Premier roman du créateur du Nouveau Journalisme américain Tom Wolfe, Le Bûcher des vanités a paru en 1987 aux États-Unis, et en dépit des révolutions technologiques qui ont suivi, n’a rien perdu de sa justesse, de sa cruauté et de son acuité.

L’ambitieux Sherman McCoy se prend pour un maître du monde. Champion de sa salle des marchés obligataires chez Pierce & Pierce, marié à une architecte d’intérieur en vue, heureux père d’une petite fille de six ans, appartement sur Park Avenue, Mercedes dernier cri, maîtresse charmante… rien ne semble devoir résister à ce Golden Boy. Jusqu’au jour où, allant chercher sa maîtresse à l’aéroport, McCoy se plante de sortie sur l’autoroute et s’empêtre dans les dédales du Bronx, quartier de haute insécurité des années 1980. Obligés de s’arrêter dans ce lieu de perdition, les amants voient deux Noirs s’approcher avec des grands gestes. Panique ! Que veulent-ils ? Les détrousser? Voler la Mercedes ? Apporter une aide inespérée ? Sorti de la voiture, Sherman leur balance un pneu tandis que sa maîtresse prend le volant. Il remonte en catastrophe dans la voiture qui recule, semble percuter quelque chose, et démarre en trombe pour fuir, Maria au volant, Sherman à la place du mort. Le doute s’instille de suite dans l’esprit de McCoy ; et s’ils avaient percuté un homme ? Blessé ? Tué ? Les jours suivants confirment sa crainte : un jeune étudiant Noir du Bronx, bien sous tout rapport, gît dans le coma après avoir été renversé par une Mercedes pilotée par un couple de Blancs. Sous l’influence du révérend Bacon, le Bronx s’agite. Le juge craint pour sa réélection. En désaccord sur la conduite à tenir, le couple illégitime se terre dans le silence, jusqu’à une enquête de routine de la police sur les propriétaires de Mercedes. Ainsi s’ouvre la descente aux enfers de Sherman McCoy…

Avec cette somme romanesque de 700 pages, Tom Wolfe croque avec délice les tares de la société new-yorkaise, entre communautarisme, racisme, m’as-tu-vu permanent, carriérisme, cynisme, hypocrisie, égoïsme et égocentrisme. Il dépeint une société qui n’a fait qu’amplifier ses travers avec la révolution numérique et la financiarisation du monde. Un monde de requins, de rapaces cyniques et sans état d’âme, qui broie la moindre résistance. Un monde dans lequel la vérité ne compte pas.

Les déboires de McCoy permettent à Wolfe de décrire de façon presque clinique le fonctionnement du système judiciaire américain, et ses relations troubles avec une presse ignorante de toute espèce de déontologie.

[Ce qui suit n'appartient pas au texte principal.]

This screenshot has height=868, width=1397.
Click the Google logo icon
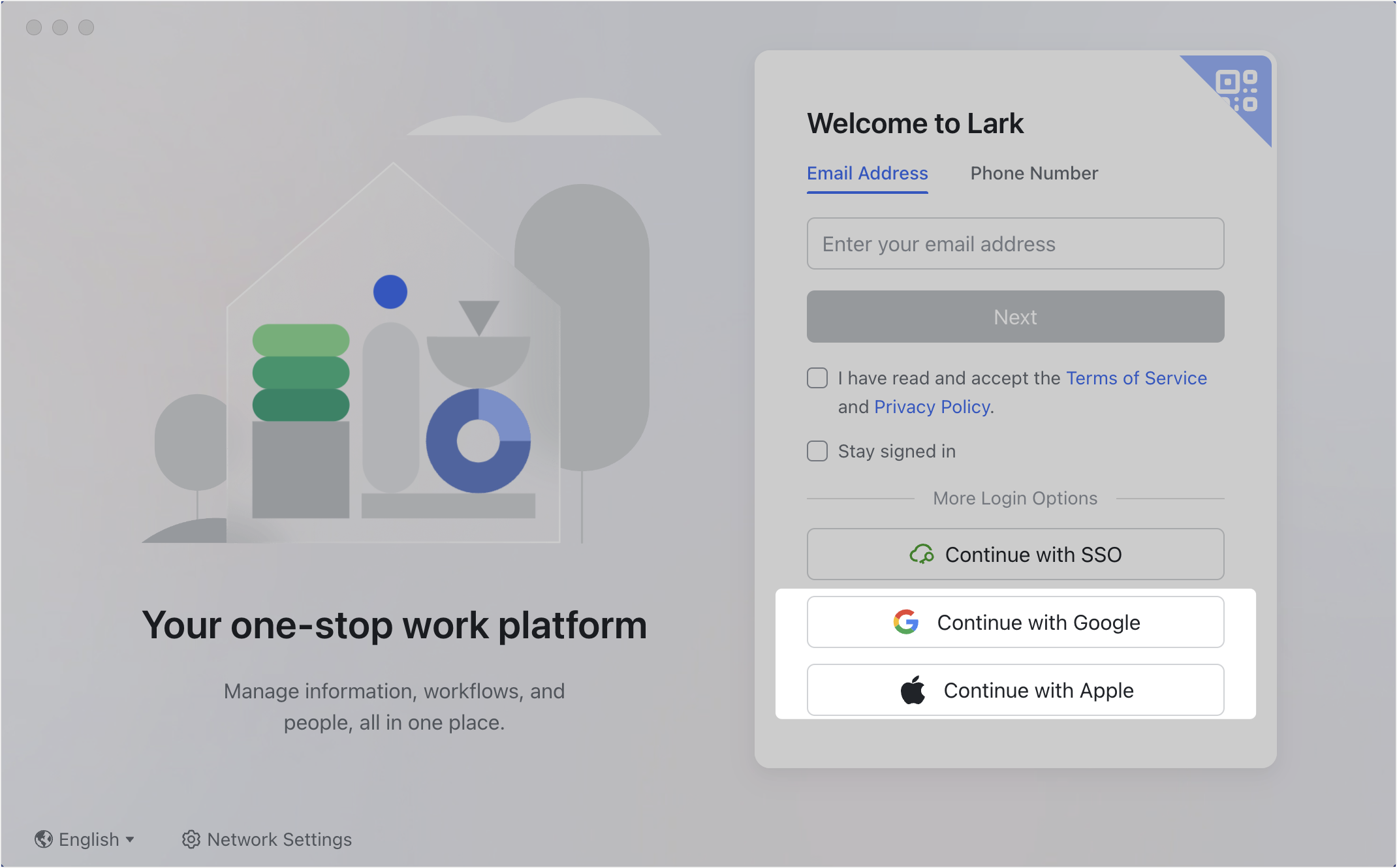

Le roman en est glaçant de vérité, et les chaînes d’information en continu déversent quotidiennement les preuves de la profonde actualité de ce spectacle sinistre.

Le Bûcher des vanités, dont le titre évoque de manière explicite L’Ecclésiaste, dézingue simplement en les décrivant ces ultras-capitalistes qui se prennent pour les maîtres du monde, et dont les relais politiques en France et en Europe sapent avec constance notre histoire, notre identité, notre civilisation, crise après crise, émeute après émeute, jusqu’à la guerre civile ? La duplicité et la trahison sont leur modus vivendi. Point de vérité autorisée hors leur discours : minoritaires à l’extrême, ils tiennent les finances et l’essentiel de la presse. Récemment, la crise du Covid, et plus exactement sa gestion par les « élites » des démocraties dites libérales, en a été l’amère illustration…

Le constat jeté tel un pavé dans la mare par Wolfe il y a 36 ans est encore plus criant aujourd’hui. Prenons-en conscience en (re)lisant cet excellent roman qui acte ce que Philippe Muray dénonçait ainsi : « […] toute politique est devenue inutile parce qu’on peut combattre des idées mais jamais des intérêts (ceux-ci ne se laissent pas tuer). »

Philippe Rubempré

Tom Wolfe, Le Bûcher des vanités, [Éditions Sylvie Meissinger, 1988] Éditions de la Seine, 1989, coll. Les succès du Livre, 704 p.